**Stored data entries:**
-- Opening Marker --

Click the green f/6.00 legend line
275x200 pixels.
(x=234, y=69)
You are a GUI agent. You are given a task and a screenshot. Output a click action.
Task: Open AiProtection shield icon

-- Closing Marker --

**WHAT TO WORK ON:** In this exercise, repeat all entries exactly.

**RESPONSE TO THE TASK:**
Click the green f/6.00 legend line
275x200 pixels.
(x=234, y=69)
You are a GUI agent. You are given a task and a screenshot. Output a click action.
Task: Open AiProtection shield icon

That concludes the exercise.